# Separation of gold and palladium precipitate



## fishaholic5 (Jun 20, 2018)

I'm looking for advice on the separation of gold precipitate from a yellow precipitate that is possibly NaPd(SO3)*2H2O
The mixed precipitate was from acid/ bleach chlorination on an ore that contained some nitrates when I was first learning to process it. The precipitates were dropped with SMB.
Any help would be appreciated, I have around 150g of the mix that I would like to salvage at some stage and I've been reading this forum till my head hurts :lol:


----------



## Lino1406 (Jun 20, 2018)

Pd will not drop like this.

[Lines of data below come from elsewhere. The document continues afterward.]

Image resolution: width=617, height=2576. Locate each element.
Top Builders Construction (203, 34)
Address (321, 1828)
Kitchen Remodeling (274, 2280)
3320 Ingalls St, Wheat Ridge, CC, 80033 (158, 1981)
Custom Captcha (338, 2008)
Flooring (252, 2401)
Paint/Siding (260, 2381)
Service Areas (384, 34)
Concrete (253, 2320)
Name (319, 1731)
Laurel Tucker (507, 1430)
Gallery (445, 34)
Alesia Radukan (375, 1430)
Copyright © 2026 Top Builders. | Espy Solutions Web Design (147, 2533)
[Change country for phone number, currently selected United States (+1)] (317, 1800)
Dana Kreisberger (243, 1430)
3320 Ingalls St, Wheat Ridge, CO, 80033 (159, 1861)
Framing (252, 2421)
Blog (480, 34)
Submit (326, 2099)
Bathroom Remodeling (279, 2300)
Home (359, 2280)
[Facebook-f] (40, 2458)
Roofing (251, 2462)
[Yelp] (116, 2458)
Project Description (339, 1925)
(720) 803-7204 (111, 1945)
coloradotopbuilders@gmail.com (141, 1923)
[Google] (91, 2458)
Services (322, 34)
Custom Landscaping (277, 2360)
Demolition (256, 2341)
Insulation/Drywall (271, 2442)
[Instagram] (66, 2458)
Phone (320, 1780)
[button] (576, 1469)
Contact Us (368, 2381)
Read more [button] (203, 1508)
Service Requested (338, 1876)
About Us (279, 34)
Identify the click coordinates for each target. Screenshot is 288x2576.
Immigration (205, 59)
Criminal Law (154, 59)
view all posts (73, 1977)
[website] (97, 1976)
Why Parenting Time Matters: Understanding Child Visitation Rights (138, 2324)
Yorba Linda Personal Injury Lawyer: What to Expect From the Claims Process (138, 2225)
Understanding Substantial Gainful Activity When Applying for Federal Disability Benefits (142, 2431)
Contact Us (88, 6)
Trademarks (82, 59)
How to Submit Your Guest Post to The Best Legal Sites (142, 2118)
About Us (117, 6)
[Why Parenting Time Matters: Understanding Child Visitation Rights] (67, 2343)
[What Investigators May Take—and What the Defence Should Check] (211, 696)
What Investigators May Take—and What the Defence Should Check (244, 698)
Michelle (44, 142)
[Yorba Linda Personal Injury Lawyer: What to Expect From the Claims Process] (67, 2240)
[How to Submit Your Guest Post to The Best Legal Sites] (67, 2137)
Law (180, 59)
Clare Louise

Anyhow rinse the whole mess with water several times and stay with the solids. Keep the liquids for Pd check. Rinse the solids with HNO3. Check for Pd


----------



## fishaholic5 (Jun 20, 2018)

Thanks, the pics are of the washed and dried material.. The original solution contained both gold and palladium and the yellow precipitate dropped separately much later after the gold precipitated.
Only traces cemented from the remaining solution using copper
If you don't think its possible for the palladium to have precipitated this way what would you suggest the yellow precipitate is?


----------



## Lino1406 (Jun 22, 2018)

Sorry Pd is divalent: Na2Pd(SO3)2.2H2O


----------



## fishaholic5 (Jun 23, 2018)

Thankyou very much for the clarification on the formula and help. The more I delve into refining the more I realize I have to learn


----------